Eastern Europe blighted by Aids epidemic
EU ministers and experts met at Dublin Castle yesterday to discuss ways to combat the growing problem of HIV/Aids.
Peter Piot, executive director of the UN Aids body (UNAIDS), told an audience of experts from 55 nations that the virus was spreading faster in Eastern Europe and Central Asia than anywhere else in the world.
The UN, World Bank and Global Fund have jointly said they want HIV prevention and treatment programmes increased across the EU.
From May 1st, ten accession countries – mainly from the old Soviet bloc – will join the European Union, signalling a massive increase of itinerant labour flows across the continent.

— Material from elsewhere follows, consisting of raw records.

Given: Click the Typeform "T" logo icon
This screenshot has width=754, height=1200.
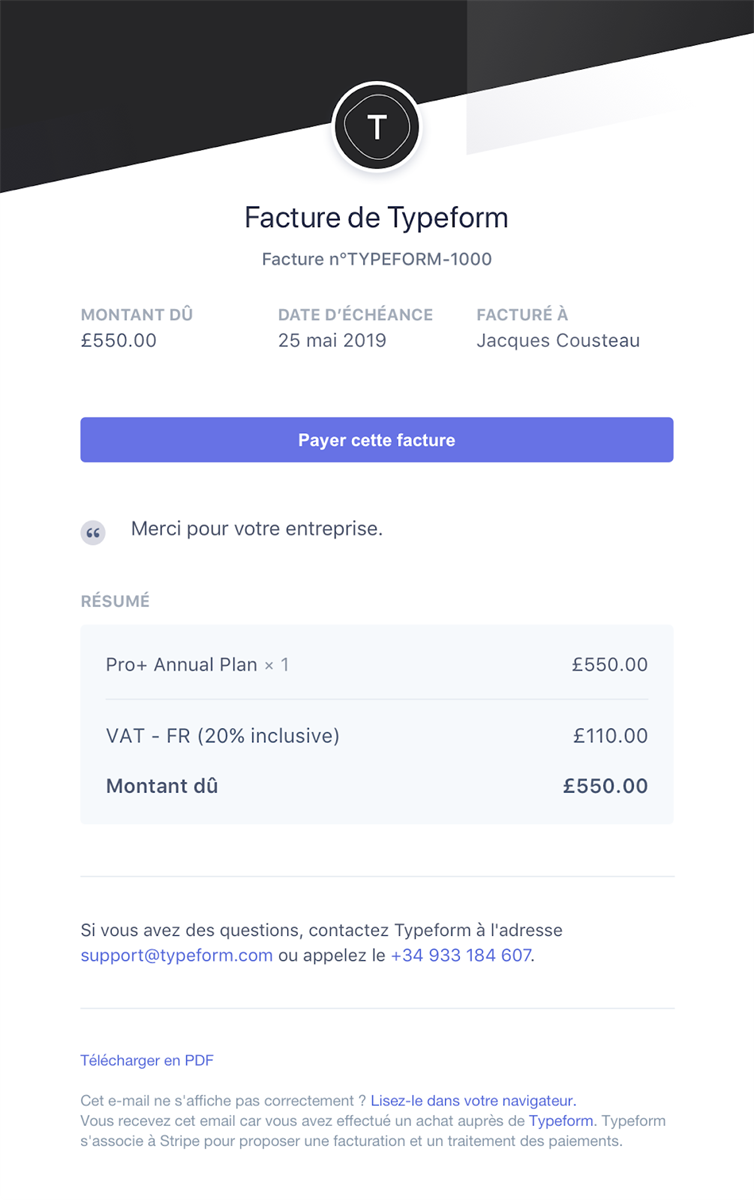Looking at the screenshot, I should 377,127.
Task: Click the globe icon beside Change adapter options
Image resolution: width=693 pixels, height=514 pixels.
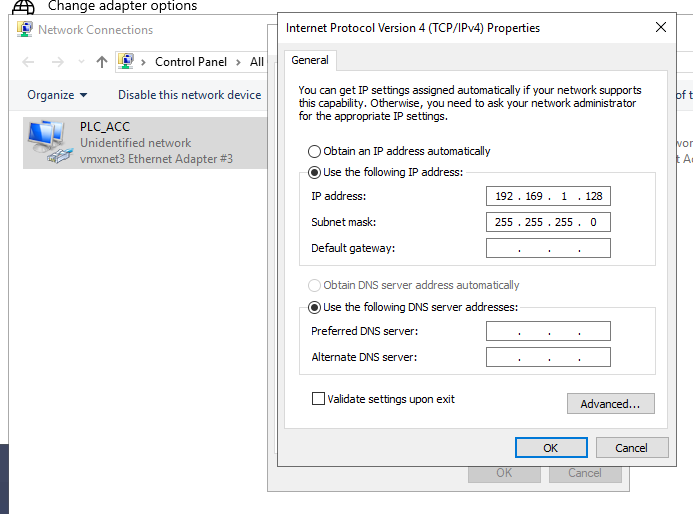Action: coord(23,7)
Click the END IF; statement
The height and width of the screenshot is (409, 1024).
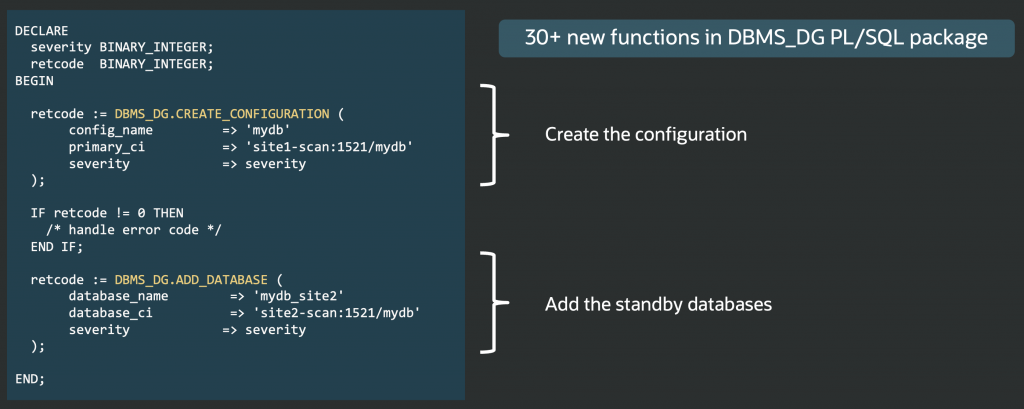pos(57,246)
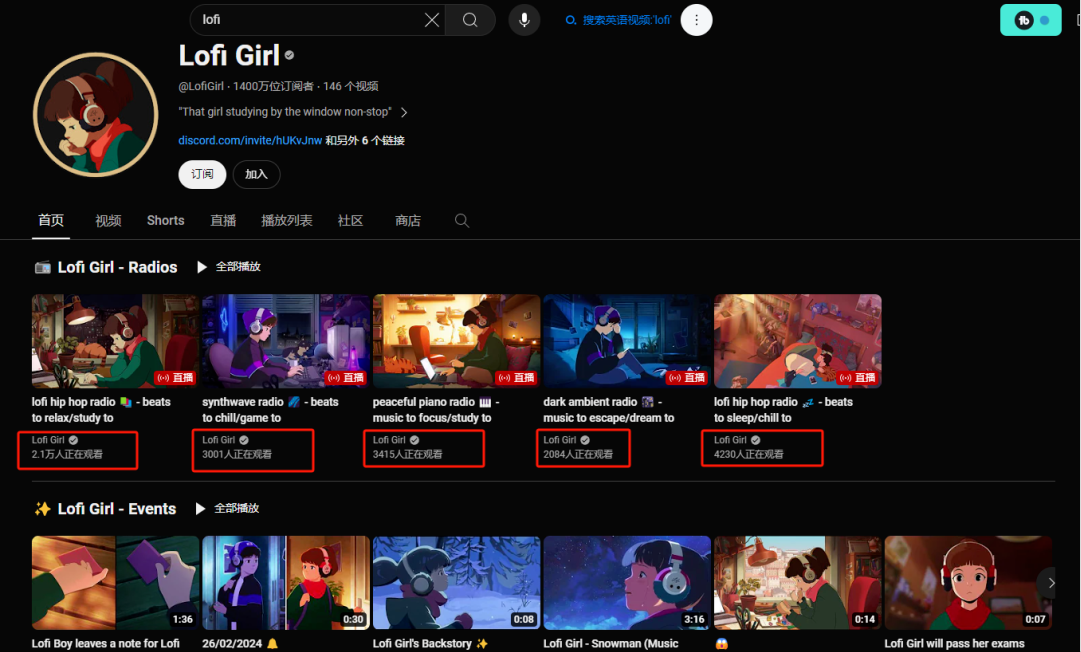1081x652 pixels.
Task: Start voice search with the microphone icon
Action: tap(524, 20)
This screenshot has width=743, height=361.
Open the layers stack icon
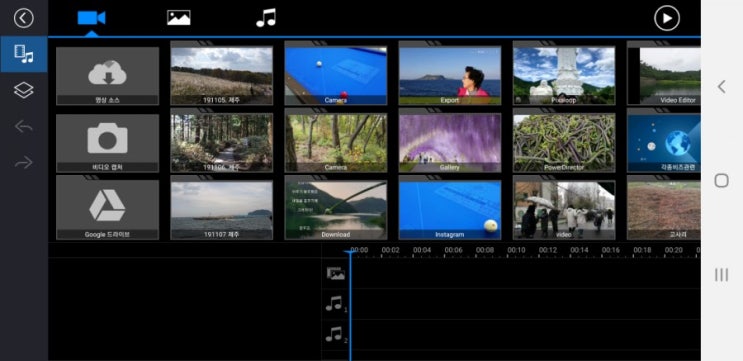[x=24, y=90]
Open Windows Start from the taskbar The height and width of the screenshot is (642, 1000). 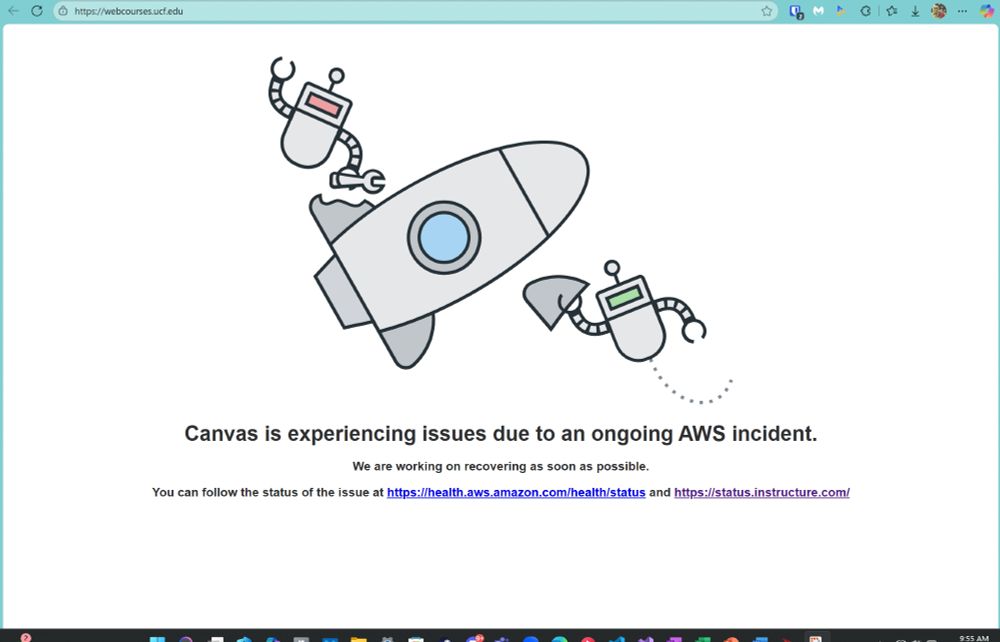point(157,639)
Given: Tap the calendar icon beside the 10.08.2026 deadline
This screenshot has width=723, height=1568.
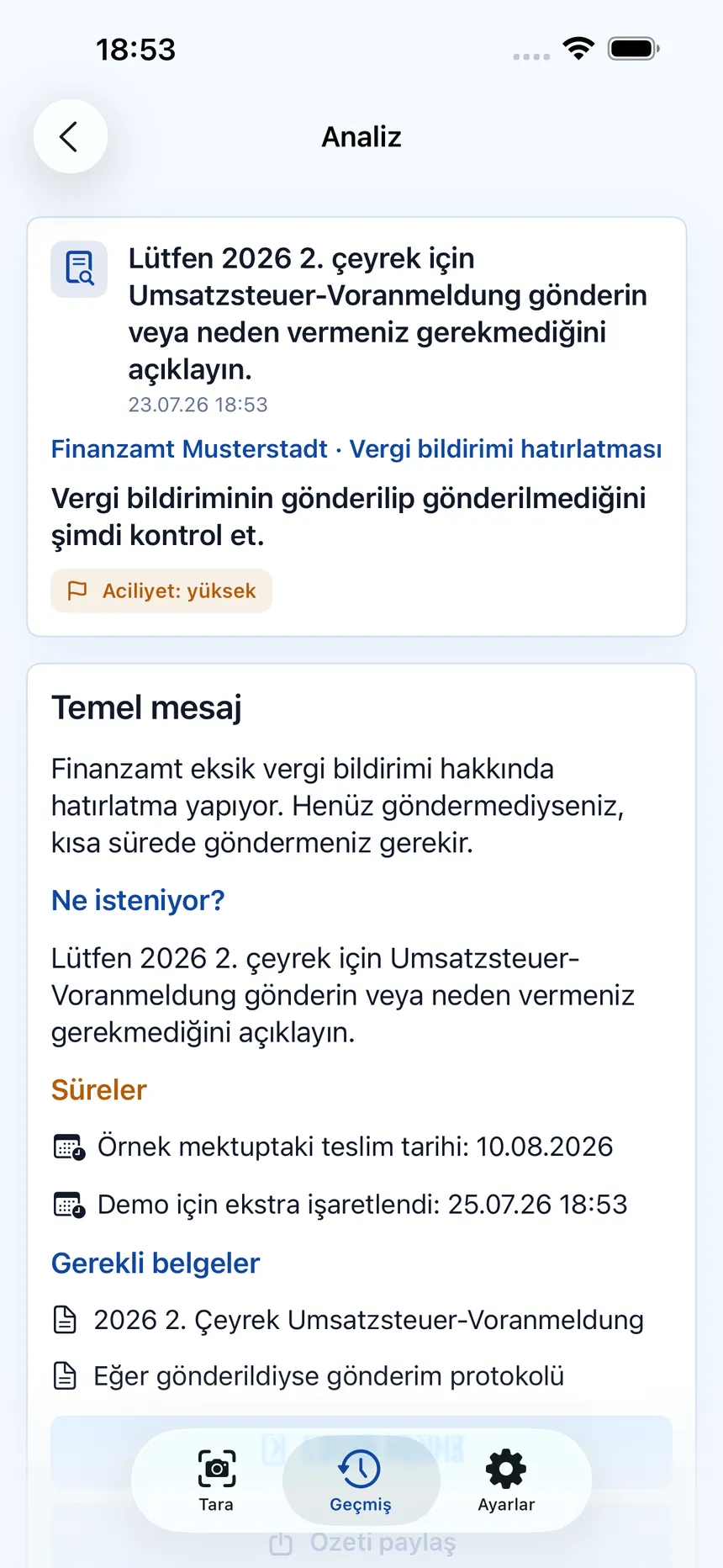Looking at the screenshot, I should pos(69,1147).
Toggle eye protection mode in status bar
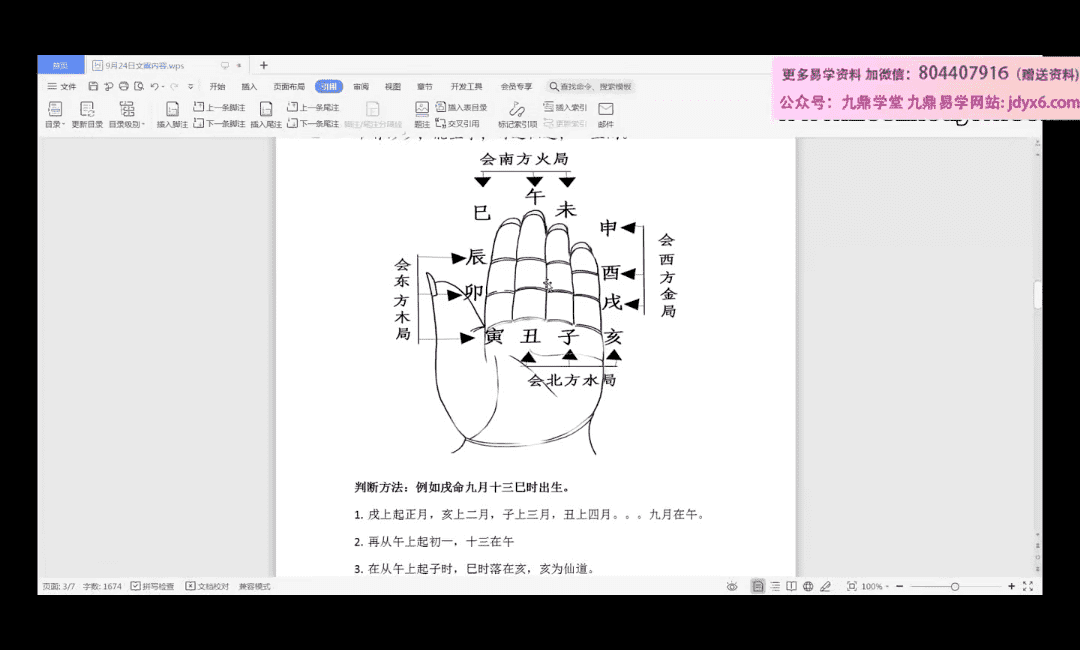This screenshot has height=650, width=1080. click(x=733, y=586)
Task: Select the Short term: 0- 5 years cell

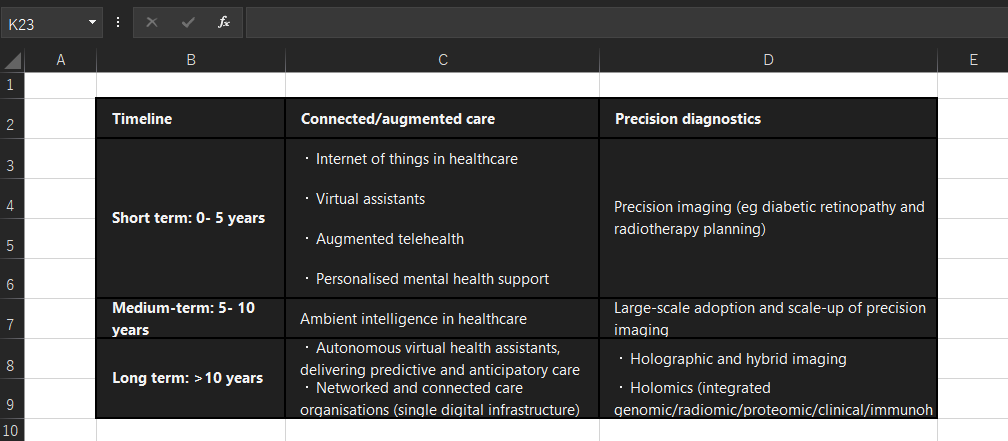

Western Europe was therefore not immune to Aids, Mr Poit warned, as the deadly virus was one of the “greatest social and political challenges” facing the expanded European Union.
A “major epidemic” of heroin use among young people and teenagers in Eastern Europe was pushing up HIV infections, he said.
The UN estimates that a quarter of a million people have been infected with the disease in Eastern Europe and Central Asia in the last year.
It is estimated some 1.5 million people are currently infected with Aids in these areas, with Africa “bearing the brunt” of the epidemic, with 75 per cent of the world’s 40 million HIV/Aids sufferers living there.